And speaking of rotation invariance, could you give more details on this? I find it very interesting, but I don't know of any current model that achieves it.

Just one more thing. I wouldn't say ALL brain learning is unsupervised. Most of it surely is, but I think supervised learning or reinforcement learning have their role too.

Thanks for sharing your thoughts. I find them really interesting.

Best regards.

David Díaz

Louis Savain said...

Hi David,

I see what you are saying and I'm sure that adding a third dimension to represent time in a CNN could lead to a temporal recognizer for video and audio data. However, it would not eliminate some of the fundamental problems with the current deep learning paradigm. For one, there is no need to have spatial pooling if temporal learning is used. Temporal pooling can handle all types of transformations. Also, there is a lot more to understanding a scene than recognizing objects in the scene. There are precise cause-effect relationships between the objects in the scene and between the viewer and the objects in the scene. These things cannot be done in deep learning network because nobody really knows how knowledge is represented in the network. The reason for this is the use of supervised learning. So-called unsupervised deep learning is really a joke.

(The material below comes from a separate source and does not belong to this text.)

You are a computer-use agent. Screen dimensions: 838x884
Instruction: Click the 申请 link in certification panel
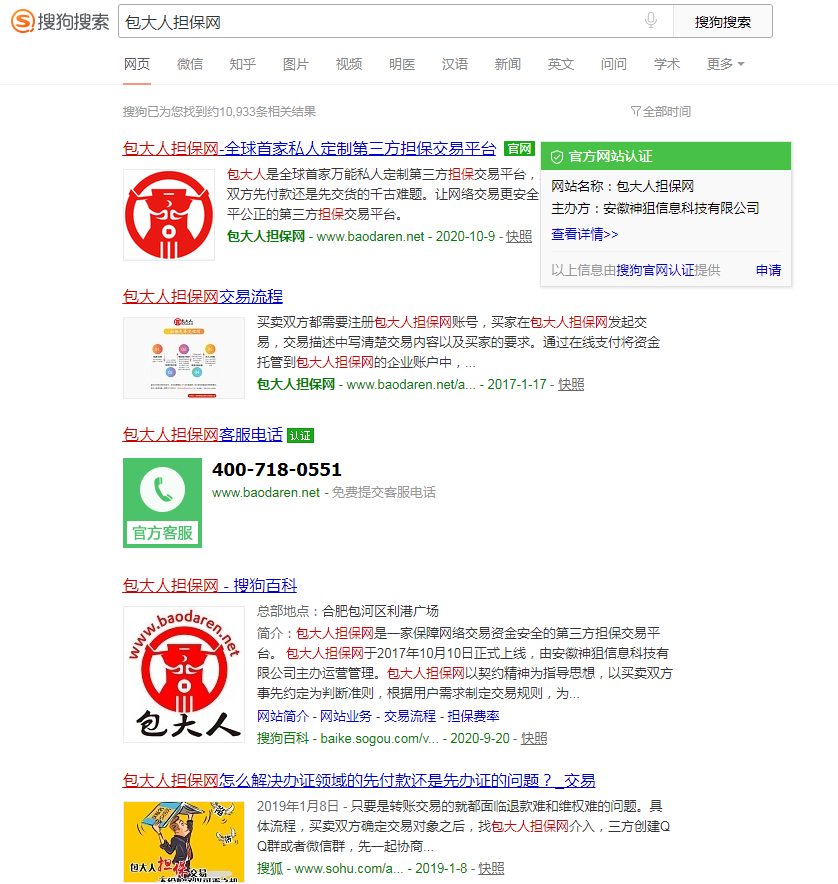(768, 270)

It is possible that current DL models will be able to outperform the brain in one or two narrow domains but there is no doubt that they are not part of the future of AI and intelligent robotics. In my opinion, the future of AI is in spiking neural networks which eliminate the concept of a static image altogether. IOW, if something does not change, it cannot be seen or heard. This immediately forces us to use center-surround sensors and micro-saccades for visual recognition. These gives the classifier much more meaningful temporal information about a scene right off the bat. Concurrent patterns can be easily discovered without the use of supervision because the fitness criterion for learning is simple and independent of the subject matter: the spikes in a pattern should arrive concurrently. A similarly simple fitness criterion can be used for sequence learning. So the killer advantage of temporal learning is that it makes unsupervised learning a breeze.

You mentioned that you don't think that all brain learning is unsupervised and I agree. However, my understanding is different than yours. In my opinion, the only part of the brain that uses strict supervised learning is the cerebellum. It learns routine sensorimotor tasks (e.g., posture maintenance, walking, etc.) from the volitional cortico-motor complex. This is necessary in order to give the brain the ability to attend on important events and volitional behavior such as, thinking, speaking and eating while walking, sitting, etc. This is the reason that people who have impaired cerebellums find it difficult to speak or think while standing or walking.


Louis Savain said...

Hi David,

In regard to this: "Just one more thing. I wouldn't say ALL brain learning is unsupervised. Most of it surely is, but I think supervised learning or reinforcement learning have their role too."

Maybe I should have written that perceptual learning in the cortex is 100% unsupervised. In other words, the brain does not depend on labeled data to learn to classify sensory objects. You could say that reinforcement learning uses labeled data (from pain and pleasure sensors) but that is pushing the definition, in my opinion.